As shown in FIG. 2, one concept of the present invention is the introduction of additional heat into the exhaust gas flow path 30 of a base GT/HRSG set 22, 42 by in-fluxing the waste heat A, B, C of a complementary system 10 comprising an internal combustion engine such as a GT 12. Shaft power generated by the gas turbine may typically be used to power a generator 14 for electrical output 15, although other uses of the shaft power may be envisioned. Other types of internal combustion engines may be used to provide the additional heat, such as for example a diesel or spark ignition engine. The exemplary embodiment of a complementary gas turbine engine 12 described herein is particularly well suited for interfacing with the bottoming cycle HRSG 42. This type of augmentation system will be termed “complementary” herein. Additional fuel to augment the HRSG/ST 40 output is combusted in the complementary GT 12. The exhaust A, B, C of the complementary GT 12 is merged into the base exhaust gas path 30 in the HRSG 42 and/or upstream of the HRSG 42. This differs from the conventional peak loading schemes described above, known as supplementary firing, in which fuel is combusted directly in the base exhaust gas path 30. Complementary augmentation can be combined with supplementary augmentation in a hybrid augmentation system as shown in FIG. 2, or complementary augmentation may be provided without supplementary augmentation.


Complementary augmentation systems achieve higher peak efficiencies than do conventional supplementary heating systems. A complementary system can be built-in to new plants or retrofitted to existing plants to upgrade them and extend their useful life. The complementary system can be packaged in a transportable unit comprising a GT 12, and an electrical generator 14. The complementary system may be a commercially available industrial gas turbine system such as Siemens SGT-400 or SGT-800.

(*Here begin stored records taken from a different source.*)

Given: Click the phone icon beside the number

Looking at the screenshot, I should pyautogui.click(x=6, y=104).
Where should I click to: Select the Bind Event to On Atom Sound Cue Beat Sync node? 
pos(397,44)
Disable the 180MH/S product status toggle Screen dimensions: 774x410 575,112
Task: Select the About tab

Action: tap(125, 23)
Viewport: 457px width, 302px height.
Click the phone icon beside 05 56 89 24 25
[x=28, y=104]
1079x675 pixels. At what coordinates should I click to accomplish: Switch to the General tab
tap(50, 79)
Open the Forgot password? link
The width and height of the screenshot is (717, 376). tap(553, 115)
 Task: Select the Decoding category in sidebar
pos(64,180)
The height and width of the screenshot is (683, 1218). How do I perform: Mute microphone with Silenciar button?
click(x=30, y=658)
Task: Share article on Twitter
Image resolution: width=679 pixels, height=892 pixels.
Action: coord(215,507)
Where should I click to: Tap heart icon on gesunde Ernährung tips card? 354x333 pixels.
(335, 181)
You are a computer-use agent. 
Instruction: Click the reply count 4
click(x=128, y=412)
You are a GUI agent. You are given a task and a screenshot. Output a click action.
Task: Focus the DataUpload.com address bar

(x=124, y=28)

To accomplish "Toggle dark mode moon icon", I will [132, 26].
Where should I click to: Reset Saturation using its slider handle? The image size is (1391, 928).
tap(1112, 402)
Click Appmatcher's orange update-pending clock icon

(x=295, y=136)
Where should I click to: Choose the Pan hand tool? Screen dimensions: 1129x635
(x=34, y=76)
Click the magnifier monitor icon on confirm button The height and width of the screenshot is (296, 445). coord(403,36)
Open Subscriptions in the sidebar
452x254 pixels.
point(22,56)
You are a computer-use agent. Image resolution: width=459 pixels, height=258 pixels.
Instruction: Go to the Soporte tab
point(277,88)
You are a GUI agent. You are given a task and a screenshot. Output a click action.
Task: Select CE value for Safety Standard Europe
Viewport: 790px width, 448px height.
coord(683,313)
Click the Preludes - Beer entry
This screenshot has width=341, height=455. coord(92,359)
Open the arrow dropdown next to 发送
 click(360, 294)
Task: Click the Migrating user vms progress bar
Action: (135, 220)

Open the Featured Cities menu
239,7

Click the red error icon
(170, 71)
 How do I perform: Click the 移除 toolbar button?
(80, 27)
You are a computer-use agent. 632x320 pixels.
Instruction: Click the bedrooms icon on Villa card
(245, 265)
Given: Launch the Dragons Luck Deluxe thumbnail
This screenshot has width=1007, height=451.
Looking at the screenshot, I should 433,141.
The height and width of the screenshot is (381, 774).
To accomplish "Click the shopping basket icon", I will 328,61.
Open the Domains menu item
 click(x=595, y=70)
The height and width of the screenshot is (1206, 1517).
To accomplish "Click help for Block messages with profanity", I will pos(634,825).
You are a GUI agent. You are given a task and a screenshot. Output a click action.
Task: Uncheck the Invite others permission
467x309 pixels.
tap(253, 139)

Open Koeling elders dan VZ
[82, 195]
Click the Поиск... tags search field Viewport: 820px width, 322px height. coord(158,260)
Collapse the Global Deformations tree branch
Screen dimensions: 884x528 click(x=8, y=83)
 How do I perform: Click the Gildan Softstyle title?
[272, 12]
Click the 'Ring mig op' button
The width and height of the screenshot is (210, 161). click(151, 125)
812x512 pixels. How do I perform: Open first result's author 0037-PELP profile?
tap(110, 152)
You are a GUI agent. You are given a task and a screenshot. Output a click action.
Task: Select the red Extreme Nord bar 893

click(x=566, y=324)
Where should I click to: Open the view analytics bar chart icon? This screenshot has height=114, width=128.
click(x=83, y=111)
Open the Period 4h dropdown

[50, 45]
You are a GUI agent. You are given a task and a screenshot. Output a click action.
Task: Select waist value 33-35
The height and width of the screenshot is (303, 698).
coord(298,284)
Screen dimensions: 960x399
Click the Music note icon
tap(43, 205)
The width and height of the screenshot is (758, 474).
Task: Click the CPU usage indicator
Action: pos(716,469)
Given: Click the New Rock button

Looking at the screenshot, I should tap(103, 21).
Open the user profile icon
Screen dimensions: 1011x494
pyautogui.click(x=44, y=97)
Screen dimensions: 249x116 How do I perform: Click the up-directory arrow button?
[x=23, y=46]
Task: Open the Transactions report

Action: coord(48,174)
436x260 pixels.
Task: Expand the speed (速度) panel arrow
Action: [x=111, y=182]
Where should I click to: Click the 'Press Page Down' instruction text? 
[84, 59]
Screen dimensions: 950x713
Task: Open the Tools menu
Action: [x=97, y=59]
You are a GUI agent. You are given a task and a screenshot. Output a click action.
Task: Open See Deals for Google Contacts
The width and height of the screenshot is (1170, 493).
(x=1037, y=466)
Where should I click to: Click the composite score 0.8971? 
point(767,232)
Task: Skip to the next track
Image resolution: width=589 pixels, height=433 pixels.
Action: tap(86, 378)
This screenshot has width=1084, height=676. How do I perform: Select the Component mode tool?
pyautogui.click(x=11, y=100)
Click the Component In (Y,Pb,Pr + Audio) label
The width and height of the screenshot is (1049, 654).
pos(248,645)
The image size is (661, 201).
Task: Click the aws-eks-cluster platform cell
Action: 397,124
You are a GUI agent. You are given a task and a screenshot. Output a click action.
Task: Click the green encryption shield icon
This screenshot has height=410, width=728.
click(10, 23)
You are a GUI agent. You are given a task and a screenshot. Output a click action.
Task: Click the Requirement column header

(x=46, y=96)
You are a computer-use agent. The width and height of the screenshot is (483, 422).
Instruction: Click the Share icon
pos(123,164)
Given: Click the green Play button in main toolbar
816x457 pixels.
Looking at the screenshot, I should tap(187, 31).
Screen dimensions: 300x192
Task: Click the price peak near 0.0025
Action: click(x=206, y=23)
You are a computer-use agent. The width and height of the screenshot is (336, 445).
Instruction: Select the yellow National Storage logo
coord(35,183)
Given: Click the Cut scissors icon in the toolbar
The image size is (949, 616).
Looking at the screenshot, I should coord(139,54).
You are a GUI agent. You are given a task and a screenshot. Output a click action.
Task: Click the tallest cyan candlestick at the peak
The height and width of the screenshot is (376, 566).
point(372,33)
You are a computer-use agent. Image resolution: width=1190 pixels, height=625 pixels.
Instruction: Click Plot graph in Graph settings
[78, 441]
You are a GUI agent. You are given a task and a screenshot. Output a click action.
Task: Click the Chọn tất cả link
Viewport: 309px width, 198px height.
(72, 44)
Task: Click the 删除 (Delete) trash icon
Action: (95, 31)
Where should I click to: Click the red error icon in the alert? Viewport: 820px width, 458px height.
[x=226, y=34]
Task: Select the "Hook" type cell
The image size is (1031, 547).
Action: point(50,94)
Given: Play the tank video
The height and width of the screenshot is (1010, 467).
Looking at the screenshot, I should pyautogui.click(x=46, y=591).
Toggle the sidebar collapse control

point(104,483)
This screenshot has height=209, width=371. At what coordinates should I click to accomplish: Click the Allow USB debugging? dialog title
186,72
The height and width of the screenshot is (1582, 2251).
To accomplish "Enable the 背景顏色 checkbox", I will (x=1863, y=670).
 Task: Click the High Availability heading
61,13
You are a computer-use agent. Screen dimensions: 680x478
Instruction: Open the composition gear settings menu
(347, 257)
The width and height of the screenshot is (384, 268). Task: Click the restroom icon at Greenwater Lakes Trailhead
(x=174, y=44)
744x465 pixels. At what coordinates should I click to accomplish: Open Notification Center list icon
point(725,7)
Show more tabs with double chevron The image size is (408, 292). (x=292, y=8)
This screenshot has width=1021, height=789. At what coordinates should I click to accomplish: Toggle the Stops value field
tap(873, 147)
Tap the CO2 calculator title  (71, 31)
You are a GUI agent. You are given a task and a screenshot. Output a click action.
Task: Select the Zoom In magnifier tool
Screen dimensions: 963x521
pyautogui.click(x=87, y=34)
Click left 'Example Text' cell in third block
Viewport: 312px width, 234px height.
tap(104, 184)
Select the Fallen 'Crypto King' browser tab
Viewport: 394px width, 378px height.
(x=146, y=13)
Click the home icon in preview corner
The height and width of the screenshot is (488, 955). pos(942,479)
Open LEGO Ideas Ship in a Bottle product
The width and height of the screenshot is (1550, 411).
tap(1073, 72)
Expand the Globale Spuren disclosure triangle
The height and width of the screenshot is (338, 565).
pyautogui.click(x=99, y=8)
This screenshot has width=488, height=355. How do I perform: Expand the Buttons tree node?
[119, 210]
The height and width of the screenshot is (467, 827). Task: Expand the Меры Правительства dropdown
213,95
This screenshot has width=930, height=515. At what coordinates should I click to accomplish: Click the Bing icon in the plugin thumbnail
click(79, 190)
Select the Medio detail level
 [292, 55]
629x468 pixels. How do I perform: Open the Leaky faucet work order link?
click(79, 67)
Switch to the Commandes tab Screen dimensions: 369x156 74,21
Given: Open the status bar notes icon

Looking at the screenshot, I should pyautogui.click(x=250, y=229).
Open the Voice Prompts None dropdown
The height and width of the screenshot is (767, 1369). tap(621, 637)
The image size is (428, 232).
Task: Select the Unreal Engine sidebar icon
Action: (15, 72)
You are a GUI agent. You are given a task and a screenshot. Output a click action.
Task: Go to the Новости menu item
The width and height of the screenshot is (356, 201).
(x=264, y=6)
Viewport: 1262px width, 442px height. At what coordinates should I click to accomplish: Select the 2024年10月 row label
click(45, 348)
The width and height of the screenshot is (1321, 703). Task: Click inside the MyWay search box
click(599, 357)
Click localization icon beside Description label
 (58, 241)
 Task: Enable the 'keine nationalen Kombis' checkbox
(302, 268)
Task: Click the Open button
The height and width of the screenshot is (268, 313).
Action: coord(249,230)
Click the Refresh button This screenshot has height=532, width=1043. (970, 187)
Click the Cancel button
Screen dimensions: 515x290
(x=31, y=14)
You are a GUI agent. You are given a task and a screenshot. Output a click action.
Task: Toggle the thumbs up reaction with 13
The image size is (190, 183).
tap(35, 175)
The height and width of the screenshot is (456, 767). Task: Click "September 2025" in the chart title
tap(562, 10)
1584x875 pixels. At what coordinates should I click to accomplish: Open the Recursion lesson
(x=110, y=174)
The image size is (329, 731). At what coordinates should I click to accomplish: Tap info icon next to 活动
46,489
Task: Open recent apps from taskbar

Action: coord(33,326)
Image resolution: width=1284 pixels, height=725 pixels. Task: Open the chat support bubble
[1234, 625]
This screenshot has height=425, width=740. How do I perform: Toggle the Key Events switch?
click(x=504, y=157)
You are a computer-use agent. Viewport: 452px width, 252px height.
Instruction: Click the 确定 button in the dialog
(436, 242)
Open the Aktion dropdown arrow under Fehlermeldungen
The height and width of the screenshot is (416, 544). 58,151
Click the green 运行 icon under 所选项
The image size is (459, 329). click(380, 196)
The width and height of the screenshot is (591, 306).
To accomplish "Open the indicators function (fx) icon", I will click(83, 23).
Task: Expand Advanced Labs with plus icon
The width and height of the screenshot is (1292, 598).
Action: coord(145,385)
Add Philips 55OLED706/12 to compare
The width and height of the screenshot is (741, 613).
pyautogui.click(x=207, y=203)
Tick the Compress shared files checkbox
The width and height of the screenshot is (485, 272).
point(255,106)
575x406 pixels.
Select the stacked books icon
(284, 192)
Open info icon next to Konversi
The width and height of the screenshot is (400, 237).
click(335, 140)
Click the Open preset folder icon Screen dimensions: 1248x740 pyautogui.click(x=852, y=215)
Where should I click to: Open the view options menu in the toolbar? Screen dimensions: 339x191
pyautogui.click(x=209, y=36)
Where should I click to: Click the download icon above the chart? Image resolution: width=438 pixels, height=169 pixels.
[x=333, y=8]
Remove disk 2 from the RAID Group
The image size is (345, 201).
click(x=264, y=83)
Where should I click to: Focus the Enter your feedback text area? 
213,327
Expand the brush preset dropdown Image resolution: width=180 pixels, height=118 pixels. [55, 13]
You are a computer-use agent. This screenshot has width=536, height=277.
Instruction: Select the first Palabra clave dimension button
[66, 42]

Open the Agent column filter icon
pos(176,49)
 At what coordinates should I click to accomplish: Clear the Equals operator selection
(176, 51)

FIGS. 3-6 compare the performance of complementary augmentation, supplementary augmentation, and hybrid augmentation. This data is based on thermodynamic modeling of a model SCC6-5000F 2X1 Reference Power Plant provided by Siemens Power Generation, Inc., the assignee of the present invention. This model simulates an SCC6-5000F 2X1 Nominal 600 MW power plant, comprising two SGT6-5000F nominal 200 MW gas turbines, each having a HRSG, one SST6-5000 nominal 220 MW steam turbine, and two SGT-500 nominal 13 MW complementary gas turbines, each ducted to a respective one of the HRSGs. In this data the heat rate equals the Btu content of the fuel input divided by the kilowaft-hours of power output; thus, a lower heat rate value is indicative of a higher plant efficiency. Natural gas fueled all burners and combustors in the simulation.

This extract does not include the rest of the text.